__PASSAGE__
++++++++++++++++++++

Updated: Jul 13, 2020

The myths behind yoga's spiritual tradition have the power to help us realize our full potential and give an other dimension to our practice.


Physically this pose requires a deep stretching and opening of the psoas muscle. This deep core muscle initiates all our movements and is instrumental in our fight or flight response to life. The effect of stress and fear hidden in this muscle has the impact to shortent and to tighten it.

Let us get inspired by the fearless Monkey Hanuman, chief of Indian Army as recounted in the Ramanaya!

Hanuman was very devoted to king Ram whose loving wife was named Sita. The evil demon Ravana was terribly jealous of the couple. He went to war to take Ram's kingdom and kidnapped Sita for himself, taking her to a hidden place in Sri Lanka. Ram, desperate, send his loving friend and chief of army Hanuman to find and ressue her. Hanuman had no idea how to proceed but trusted his own abilities and would never let down Ram. When he reached the indian coast and saw the vast ocean to cross, he knelt down, praying to be filled with the grace to make the impossible. Hanuman had a great faith and he suddenly felt the divine energy. As the son of the wind, he was propelled into the air one foot forward to Lanka and one foot backward in India, like the famous split pose, Hanumanasana. Hanuman found and rescued Sita.

++++++++++++++++++++

__EXERCISE__
In the passage on the Hanuman myth, where did Ravana take Sita after kidnapping her? You won't need the records for this.

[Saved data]
++++++++++++++++++++

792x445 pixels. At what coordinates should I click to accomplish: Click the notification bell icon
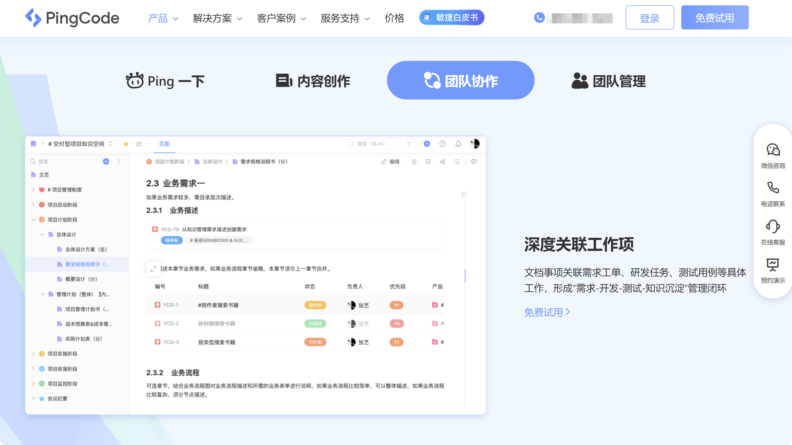click(458, 144)
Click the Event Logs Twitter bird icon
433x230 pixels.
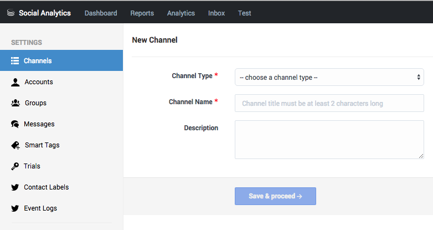coord(15,208)
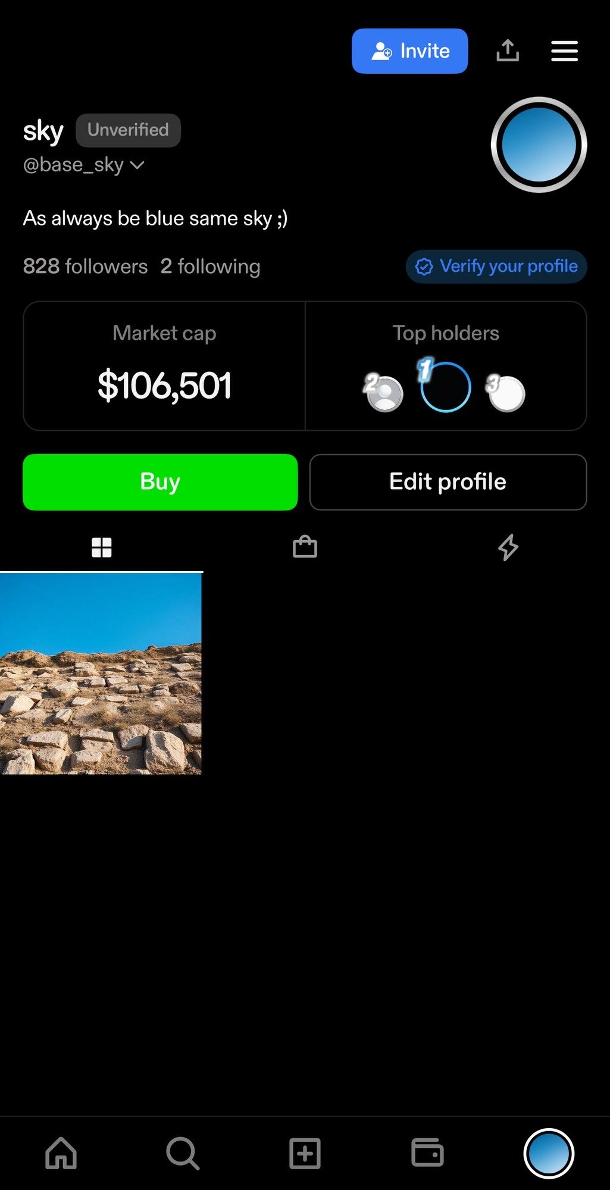Go to Home in bottom navigation
This screenshot has width=610, height=1190.
coord(61,1153)
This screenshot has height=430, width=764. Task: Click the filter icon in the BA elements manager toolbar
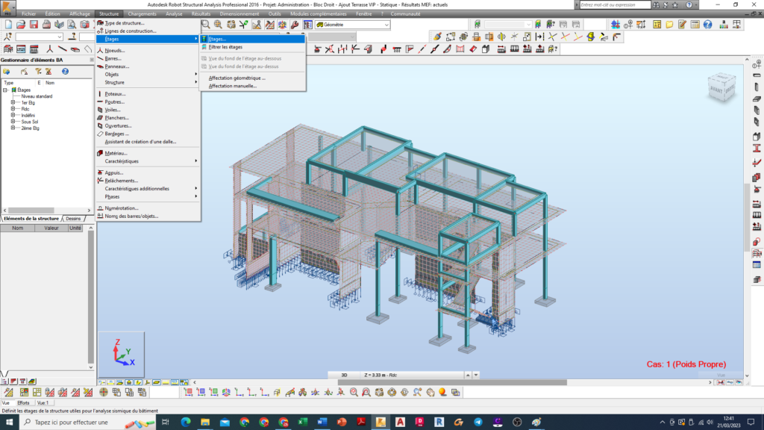[39, 72]
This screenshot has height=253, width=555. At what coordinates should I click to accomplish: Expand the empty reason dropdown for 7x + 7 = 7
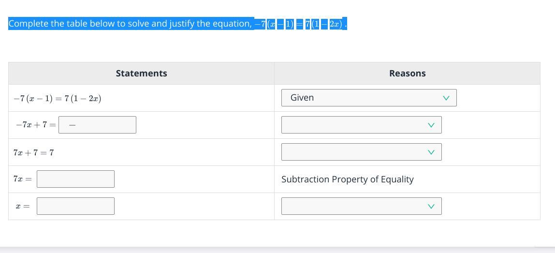(x=361, y=152)
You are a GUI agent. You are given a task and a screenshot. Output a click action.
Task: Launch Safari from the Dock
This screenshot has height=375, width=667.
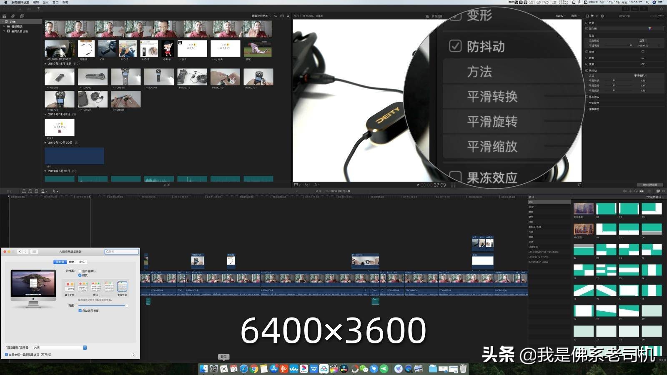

++++++++++++++++++++

__SOLUTION FOR THIS PROBLEM__
To a hidden place in Sri Lanka.